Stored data
[Start of Attachment]

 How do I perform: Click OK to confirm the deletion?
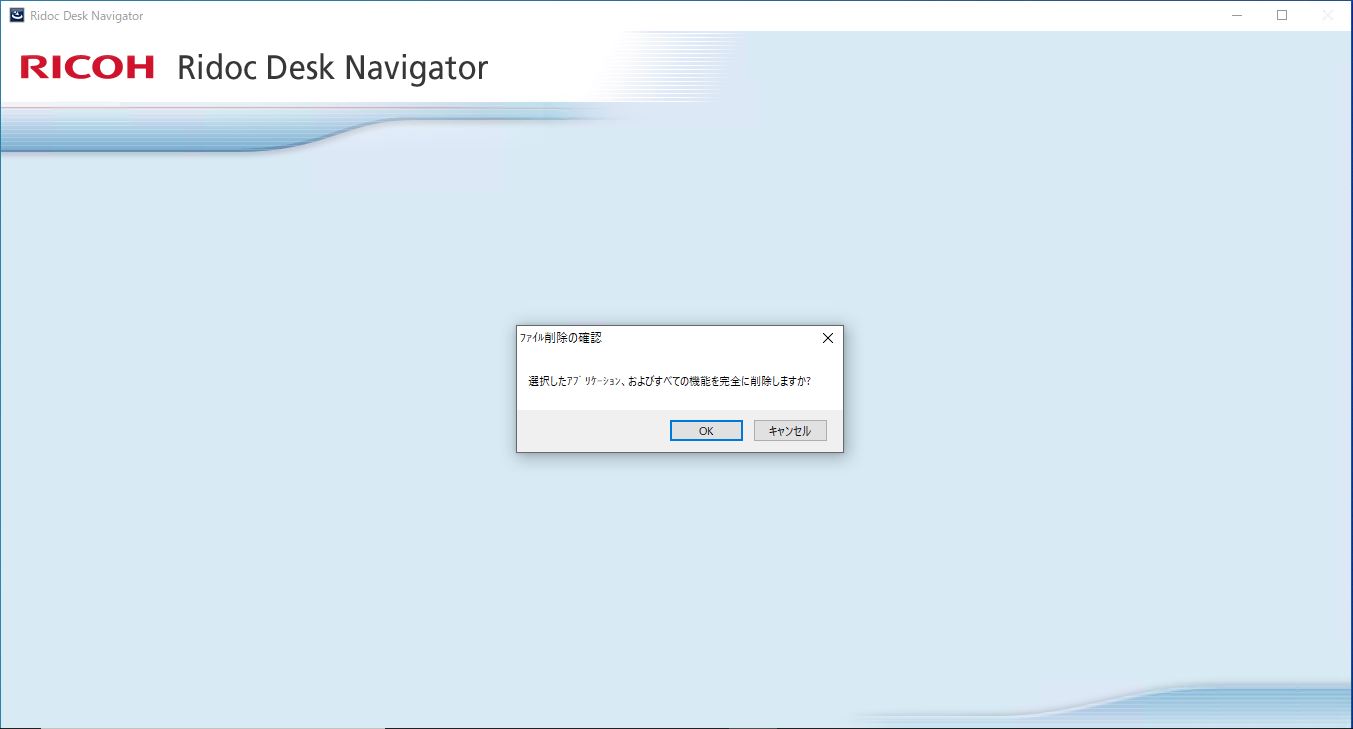[706, 431]
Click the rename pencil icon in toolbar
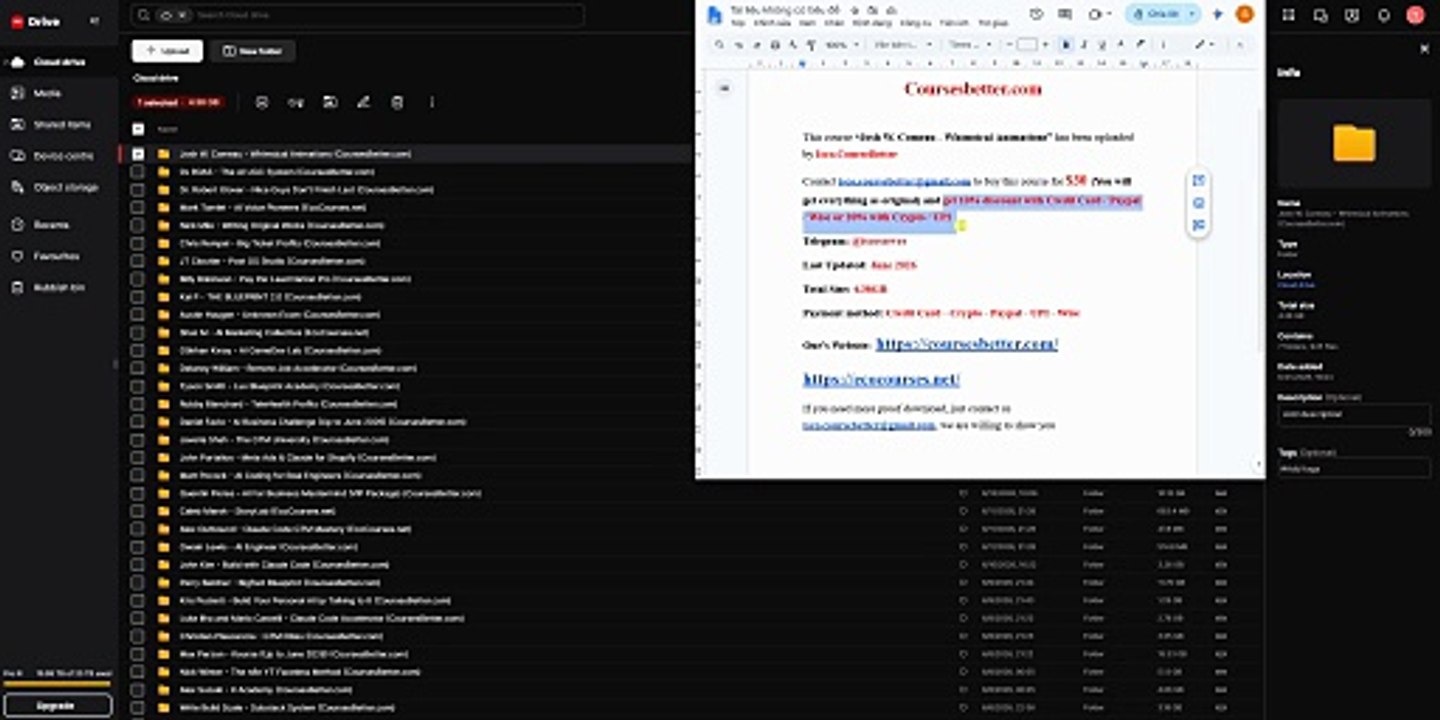The width and height of the screenshot is (1440, 720). click(363, 102)
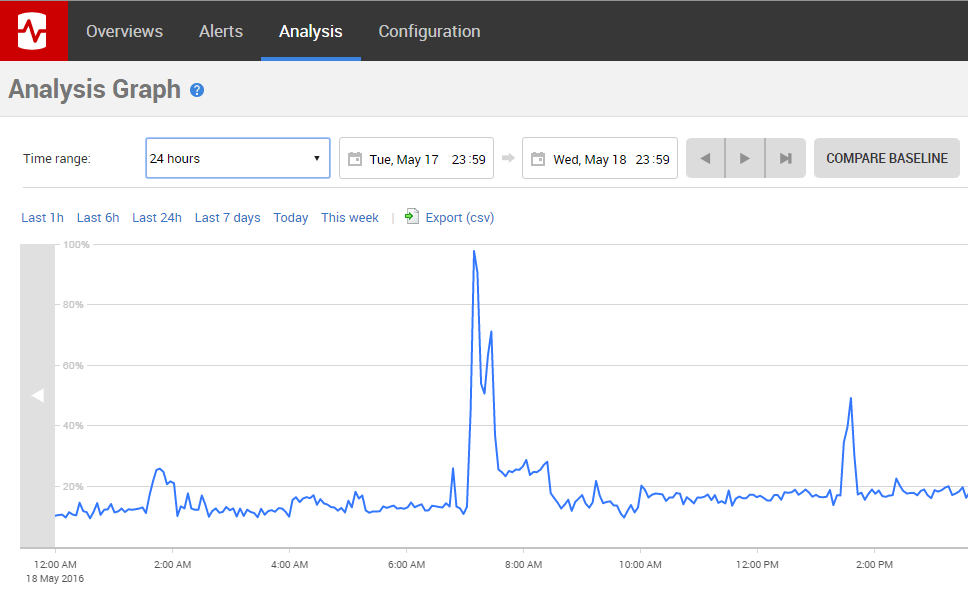The height and width of the screenshot is (589, 968).
Task: Open the Time range dropdown
Action: [x=237, y=157]
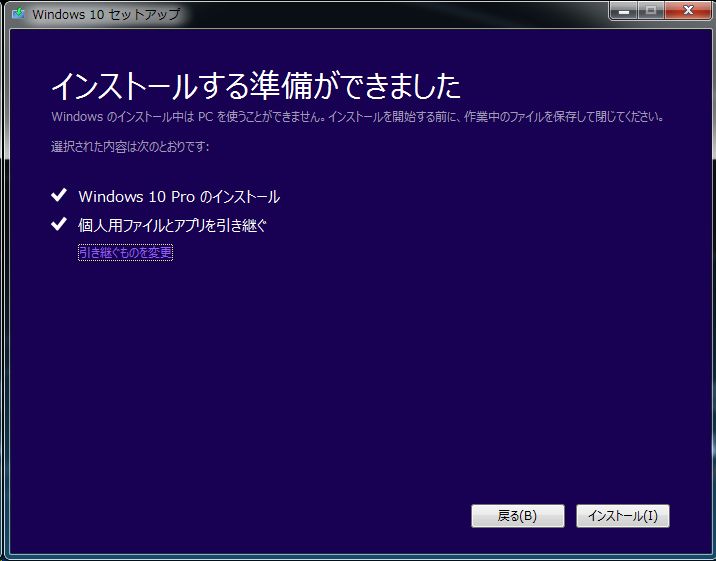Minimize the Windows 10 セットアップ window

pos(626,11)
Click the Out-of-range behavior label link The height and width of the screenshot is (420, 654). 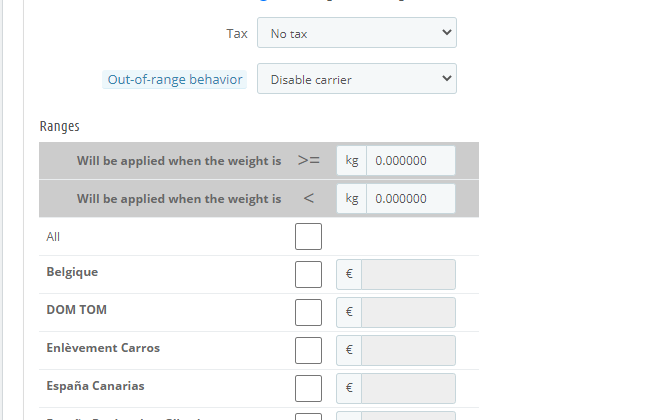175,79
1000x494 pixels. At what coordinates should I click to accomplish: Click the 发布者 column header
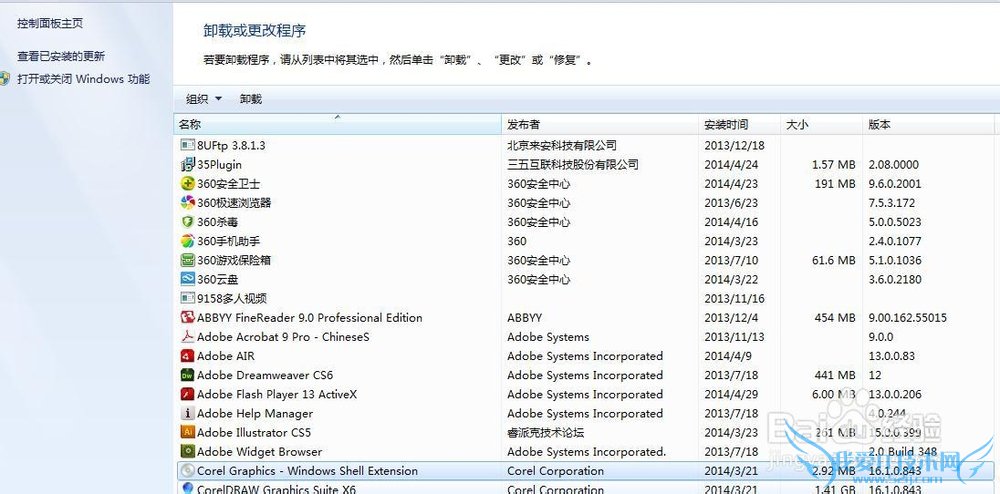[523, 125]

[End of Attachment]

**The problem**: Repeat word for word, and nothing more, the lines between the line containing "1000x494 pixels. At" and the last line of the records above, inclusive, without pictures.

**Written response**:
1000x494 pixels. At what coordinates should I click to accomplish: Click the 发布者 column header
[523, 125]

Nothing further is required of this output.